*PROBLEM TO SOLVE*
Arrange the data, from its first line up to and including the line with "The width and", as a Markdown table with the columns Row and Line, numbering each line and leaving out blank lines.

*EXERCISE INPUT*
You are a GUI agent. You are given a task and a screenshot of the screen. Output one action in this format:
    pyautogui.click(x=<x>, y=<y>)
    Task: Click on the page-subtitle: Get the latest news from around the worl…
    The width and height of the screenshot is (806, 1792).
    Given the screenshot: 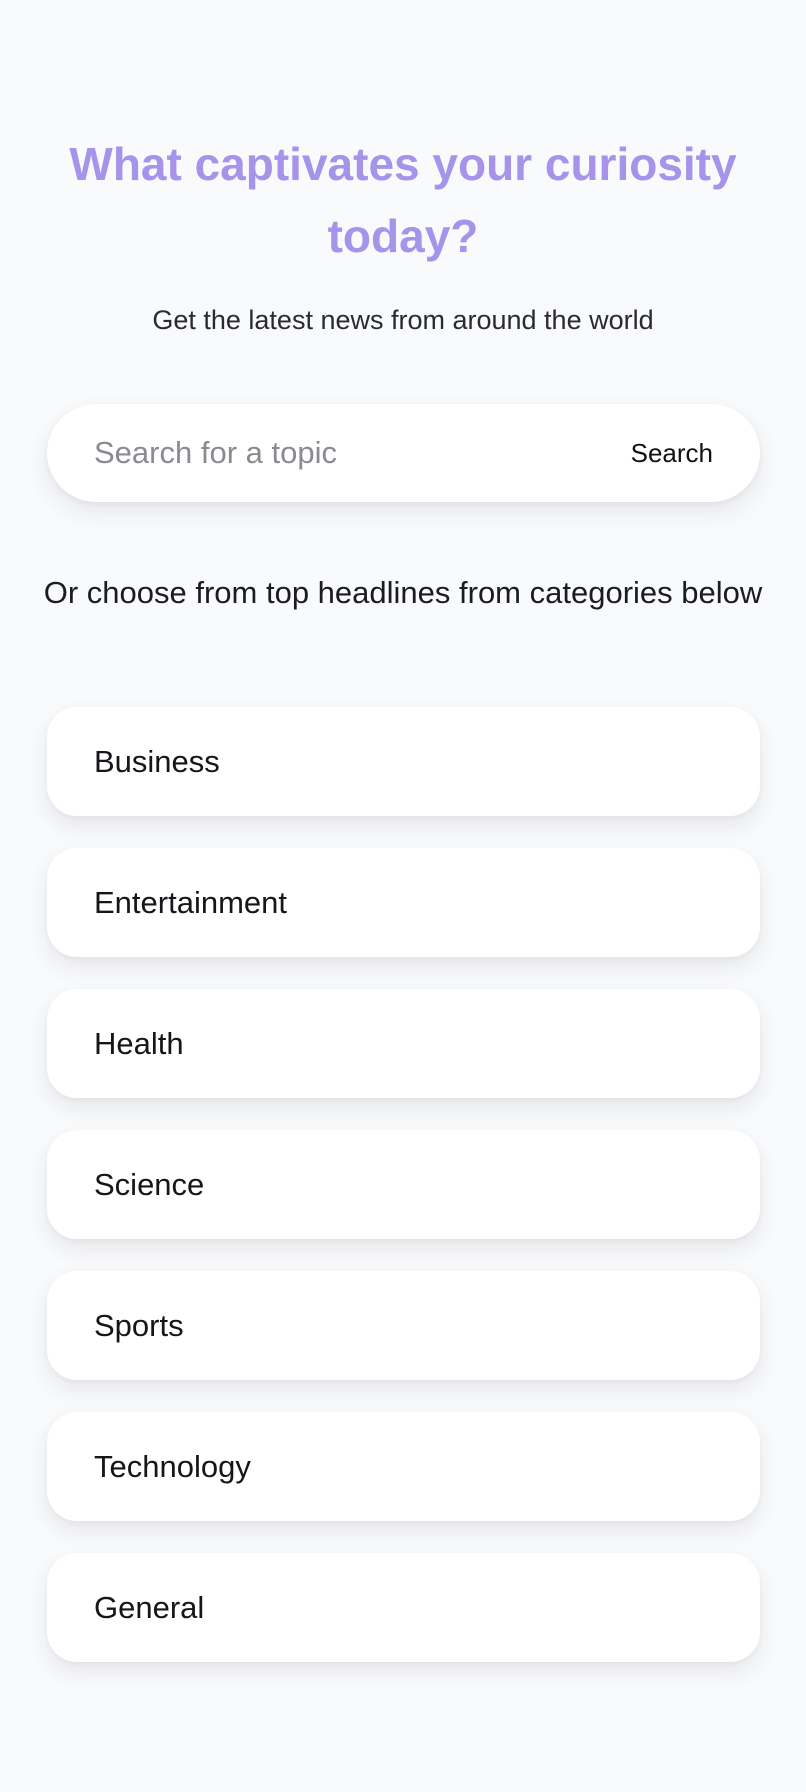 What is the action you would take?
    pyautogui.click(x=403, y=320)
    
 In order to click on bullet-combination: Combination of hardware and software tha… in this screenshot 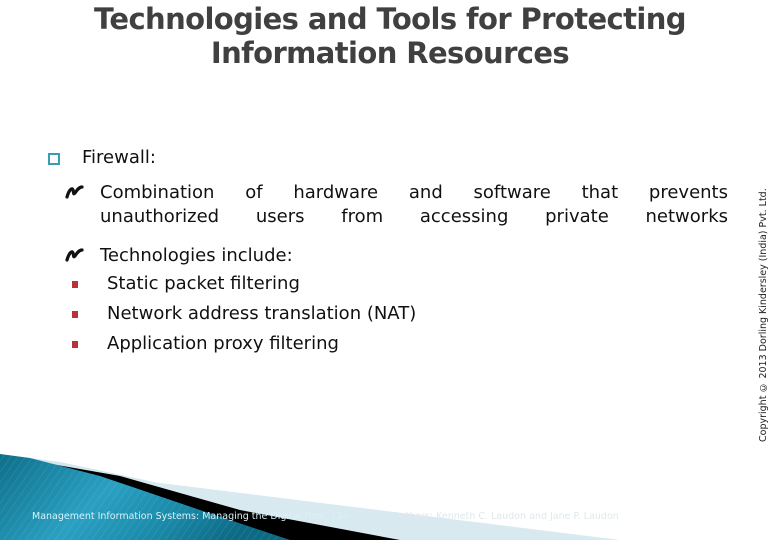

*RESULT BELOW*
| Row | Line |
|---|---|
| 1 | You are a GUI agent. You are given a task and a screenshot of the screen. Output one action in this format: |
| 2 |     pyautogui.click(x=<x>, y=<y>) |
| 3 |     Task: Click on the page-subtitle: Get the latest news from around the worl… |
| 4 |     The width and height of the screenshot is (806, 1792). |